The sow codebase has a mature CUE schema infrastructure in libs/schemas/. All CUE schemas are embedded into the binary via //go:embed and Go types are auto-generated using cue exp gengotypes. The existing refs_committed.cue schema defines the current index structure with similar patterns we'll follow (regex validation for IDs, enum constraints for types, optional fields with ?).

The validation pattern in libs/project/state/validate.go demonstrates the CUE-based validation approach: schemas are loaded from embedded FS at init time, values are encoded to CUE, then unified with the schema and validated. This pattern will be reused for .sow-ref.yaml validation.

The new schema belongs in libs/schemas/ (not cli/schemas/ as mentioned in early design drafts) because:

  1. All existing schemas live in libs/schemas/
  2. The embed.go already embeds *.cue from that location
  3. Discovery analysis (Section 10.1) explicitly recommended this location

Key Files

File Lines Purpose
libs/schemas/refs_committed.cue 1-68 Pattern for ref-related schema with regex validation
libs/schemas/refs_cache.cue 1-82 Pattern for enum types and optional fields
libs/schemas/embed.go 1-11 Embeds all *.cue files; no changes needed
libs/schemas/cue_types_gen.go 1-275 Generated Go types; regenerated after schema changes
libs/project/state/validate.go 46-68 CUE validation pattern to follow
libs/schemas/project/project.cue 1-58 Pattern for nested struct definitions

Existing Documentation Context

Design Document (Primary Reference)

The OCI Refs Design Document (.sow/knowledge/designs/oci-refs/oci-refs-design.md, lines 369-436) defines the complete .sow-ref.yaml schema:

  • Required fields are explicitly enumerated: schema_version, ref.title, ref.link, content.description, content.classifications, content.tags
  • Classification types enum is defined with 11 valid values from tutorial to uncategorized
  • Validation constraints specify regex patterns (link format: ^[a-z0-9][a-z0-9-]*[a-z0-9]$) and semver validation for schema_version
  • Optional sections include provenance (authors, dates, source, license), packaging (exclude globs), hints (suggested_queries, primary_files), and freeform metadata

This schema is NOT just a data format - it's a contract.

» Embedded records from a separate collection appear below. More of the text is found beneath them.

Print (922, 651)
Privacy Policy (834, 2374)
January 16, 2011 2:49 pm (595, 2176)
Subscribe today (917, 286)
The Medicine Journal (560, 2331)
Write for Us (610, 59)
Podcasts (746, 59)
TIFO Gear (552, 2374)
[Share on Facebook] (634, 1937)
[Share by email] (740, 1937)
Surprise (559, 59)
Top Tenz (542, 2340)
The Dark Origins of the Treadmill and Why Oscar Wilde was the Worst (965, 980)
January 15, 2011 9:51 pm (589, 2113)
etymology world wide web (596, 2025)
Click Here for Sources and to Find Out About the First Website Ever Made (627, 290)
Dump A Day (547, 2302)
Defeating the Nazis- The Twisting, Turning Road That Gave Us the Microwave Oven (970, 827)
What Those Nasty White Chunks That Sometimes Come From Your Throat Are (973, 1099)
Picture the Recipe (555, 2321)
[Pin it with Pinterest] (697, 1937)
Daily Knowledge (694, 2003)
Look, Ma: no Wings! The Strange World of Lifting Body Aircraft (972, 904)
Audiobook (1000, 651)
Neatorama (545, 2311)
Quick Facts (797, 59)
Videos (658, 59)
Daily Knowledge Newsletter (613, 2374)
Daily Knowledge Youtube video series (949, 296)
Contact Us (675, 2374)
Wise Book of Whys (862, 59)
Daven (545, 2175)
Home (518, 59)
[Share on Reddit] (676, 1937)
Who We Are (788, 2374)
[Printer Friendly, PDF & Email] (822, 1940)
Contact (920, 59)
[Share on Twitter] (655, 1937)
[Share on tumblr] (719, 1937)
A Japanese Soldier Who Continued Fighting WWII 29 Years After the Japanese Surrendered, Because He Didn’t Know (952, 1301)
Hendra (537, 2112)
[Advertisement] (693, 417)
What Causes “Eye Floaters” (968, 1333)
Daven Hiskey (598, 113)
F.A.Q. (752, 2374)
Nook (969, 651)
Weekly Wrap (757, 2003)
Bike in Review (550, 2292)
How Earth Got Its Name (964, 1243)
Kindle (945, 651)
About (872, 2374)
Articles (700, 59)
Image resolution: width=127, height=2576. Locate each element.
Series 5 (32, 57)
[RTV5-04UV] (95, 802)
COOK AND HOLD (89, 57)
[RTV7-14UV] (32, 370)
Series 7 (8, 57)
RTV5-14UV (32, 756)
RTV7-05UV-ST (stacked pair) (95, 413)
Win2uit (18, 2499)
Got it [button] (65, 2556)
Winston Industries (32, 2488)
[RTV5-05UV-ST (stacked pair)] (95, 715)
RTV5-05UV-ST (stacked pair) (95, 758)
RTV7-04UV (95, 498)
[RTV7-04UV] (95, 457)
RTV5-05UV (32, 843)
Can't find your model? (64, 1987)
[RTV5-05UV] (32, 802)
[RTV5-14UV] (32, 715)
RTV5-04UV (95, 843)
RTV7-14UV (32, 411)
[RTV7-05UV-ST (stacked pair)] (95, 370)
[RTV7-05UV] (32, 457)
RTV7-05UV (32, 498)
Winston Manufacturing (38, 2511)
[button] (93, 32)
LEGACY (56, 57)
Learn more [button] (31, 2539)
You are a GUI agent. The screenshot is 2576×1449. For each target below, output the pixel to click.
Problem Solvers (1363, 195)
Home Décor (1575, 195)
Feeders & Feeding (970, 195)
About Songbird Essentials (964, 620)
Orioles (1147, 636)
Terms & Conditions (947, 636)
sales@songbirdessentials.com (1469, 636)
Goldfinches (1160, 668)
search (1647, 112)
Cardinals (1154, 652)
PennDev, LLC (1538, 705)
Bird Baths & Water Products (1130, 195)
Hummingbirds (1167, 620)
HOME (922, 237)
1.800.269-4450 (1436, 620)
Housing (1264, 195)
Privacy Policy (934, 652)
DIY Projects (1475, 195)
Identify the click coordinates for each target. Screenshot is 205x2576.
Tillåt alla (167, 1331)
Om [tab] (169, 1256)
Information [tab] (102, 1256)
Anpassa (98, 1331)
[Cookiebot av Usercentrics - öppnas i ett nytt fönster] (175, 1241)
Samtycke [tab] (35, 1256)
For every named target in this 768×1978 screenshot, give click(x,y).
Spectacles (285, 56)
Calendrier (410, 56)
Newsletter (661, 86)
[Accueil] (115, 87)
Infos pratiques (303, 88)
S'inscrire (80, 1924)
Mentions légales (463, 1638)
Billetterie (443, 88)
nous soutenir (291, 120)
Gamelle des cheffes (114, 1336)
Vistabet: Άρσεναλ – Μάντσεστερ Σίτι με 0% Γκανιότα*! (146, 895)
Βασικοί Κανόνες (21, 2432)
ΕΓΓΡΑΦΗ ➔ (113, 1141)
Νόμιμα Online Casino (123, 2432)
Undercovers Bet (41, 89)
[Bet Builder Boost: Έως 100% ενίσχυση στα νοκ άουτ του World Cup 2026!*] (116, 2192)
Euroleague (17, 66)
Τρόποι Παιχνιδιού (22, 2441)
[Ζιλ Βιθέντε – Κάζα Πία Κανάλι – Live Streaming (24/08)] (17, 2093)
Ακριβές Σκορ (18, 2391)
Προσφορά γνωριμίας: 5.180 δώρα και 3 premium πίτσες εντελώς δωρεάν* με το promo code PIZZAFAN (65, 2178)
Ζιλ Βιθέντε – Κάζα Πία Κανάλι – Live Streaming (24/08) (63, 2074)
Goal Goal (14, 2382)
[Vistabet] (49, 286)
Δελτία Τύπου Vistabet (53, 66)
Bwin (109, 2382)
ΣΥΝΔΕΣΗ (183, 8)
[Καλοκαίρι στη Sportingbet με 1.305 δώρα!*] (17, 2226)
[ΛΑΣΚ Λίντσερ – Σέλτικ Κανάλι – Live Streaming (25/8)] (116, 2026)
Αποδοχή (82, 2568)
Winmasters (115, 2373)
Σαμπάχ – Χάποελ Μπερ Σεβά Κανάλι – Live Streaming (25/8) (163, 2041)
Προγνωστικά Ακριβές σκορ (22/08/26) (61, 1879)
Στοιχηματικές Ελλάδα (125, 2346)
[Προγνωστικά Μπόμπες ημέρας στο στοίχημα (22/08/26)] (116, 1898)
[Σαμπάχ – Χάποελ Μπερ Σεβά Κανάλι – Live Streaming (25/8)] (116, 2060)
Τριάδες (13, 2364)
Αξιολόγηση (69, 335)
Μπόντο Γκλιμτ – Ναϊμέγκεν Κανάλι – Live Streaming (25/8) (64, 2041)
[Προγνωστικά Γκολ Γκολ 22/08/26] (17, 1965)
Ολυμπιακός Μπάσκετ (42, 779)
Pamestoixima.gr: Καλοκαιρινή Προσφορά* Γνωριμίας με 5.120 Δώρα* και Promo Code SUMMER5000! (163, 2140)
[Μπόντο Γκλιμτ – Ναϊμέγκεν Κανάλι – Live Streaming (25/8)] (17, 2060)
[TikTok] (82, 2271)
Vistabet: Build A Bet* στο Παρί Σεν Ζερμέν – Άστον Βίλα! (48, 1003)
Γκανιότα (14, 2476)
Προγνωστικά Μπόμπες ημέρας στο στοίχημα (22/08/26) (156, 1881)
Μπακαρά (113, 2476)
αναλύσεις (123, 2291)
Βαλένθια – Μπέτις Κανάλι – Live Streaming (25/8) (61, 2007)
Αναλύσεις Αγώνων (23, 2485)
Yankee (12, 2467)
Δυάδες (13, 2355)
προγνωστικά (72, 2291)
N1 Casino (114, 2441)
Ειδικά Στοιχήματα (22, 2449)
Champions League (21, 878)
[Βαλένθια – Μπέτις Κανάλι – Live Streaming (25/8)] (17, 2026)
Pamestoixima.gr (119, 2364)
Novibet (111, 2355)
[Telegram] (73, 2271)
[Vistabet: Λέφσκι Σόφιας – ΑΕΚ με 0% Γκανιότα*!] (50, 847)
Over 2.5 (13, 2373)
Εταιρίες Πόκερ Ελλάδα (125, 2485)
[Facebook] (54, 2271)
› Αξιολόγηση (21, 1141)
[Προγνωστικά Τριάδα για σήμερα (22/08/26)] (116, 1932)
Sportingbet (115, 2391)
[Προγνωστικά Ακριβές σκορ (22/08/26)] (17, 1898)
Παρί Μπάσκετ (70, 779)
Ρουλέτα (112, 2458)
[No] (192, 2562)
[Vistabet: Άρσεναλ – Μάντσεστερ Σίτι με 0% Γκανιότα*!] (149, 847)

The OCI annotation mapping (lines 424-437) shows how fields map to OCI annotations during packaging, making schema consistency critical.

Discovery Analysis

Section 4 of the discovery analysis (.sow/project/discovery/analysis.md) confirms:

  • CUE is the established schema technology
  • Generated Go types via cue exp gengotypes is the standard pattern
  • Validation should follow the validateStructure pattern from state validation
  • Schema location should be libs/schemas/ref_manifest.cue (Section 10.1 recommendation)

Detailed Requirements

Schema Definition (ref_manifest.cue)

Create libs/schemas/ref_manifest.cue with the following definitions:

package schemas

import "time"

// RefManifest defines the schema for .sow-ref.yaml
// This manifest is required in all OCI-distributed refs
#RefManifest: {
    // schema_version uses semver format
    schema_version: string & =~"^[0-9]+\\.[0-9]+\\.[0-9]+$"

    // Core identification
    ref: #RefIdentification

    // Content description
    content: #RefContent

    // Optional sections
    provenance?: #RefProvenance
    packaging?: #RefPackaging
    hints?: #RefHints
    metadata?: {...}  // Freeform
}

#RefIdentification: {
    // Human-readable name (5-100 chars)
    title: string & =~".{5,100}"

    // Symlink name (kebab-case)
    link: string & =~"^[a-z0-9][a-z0-9-]*[a-z0-9]$"
}

#RefContent: {
    // Required description (50-200 chars recommended)
    description: string & !=""

    // Optional longer summary (markdown allowed)
    summary?: string

    // At least one classification required
    classifications: [#RefClassification, ...#RefClassification]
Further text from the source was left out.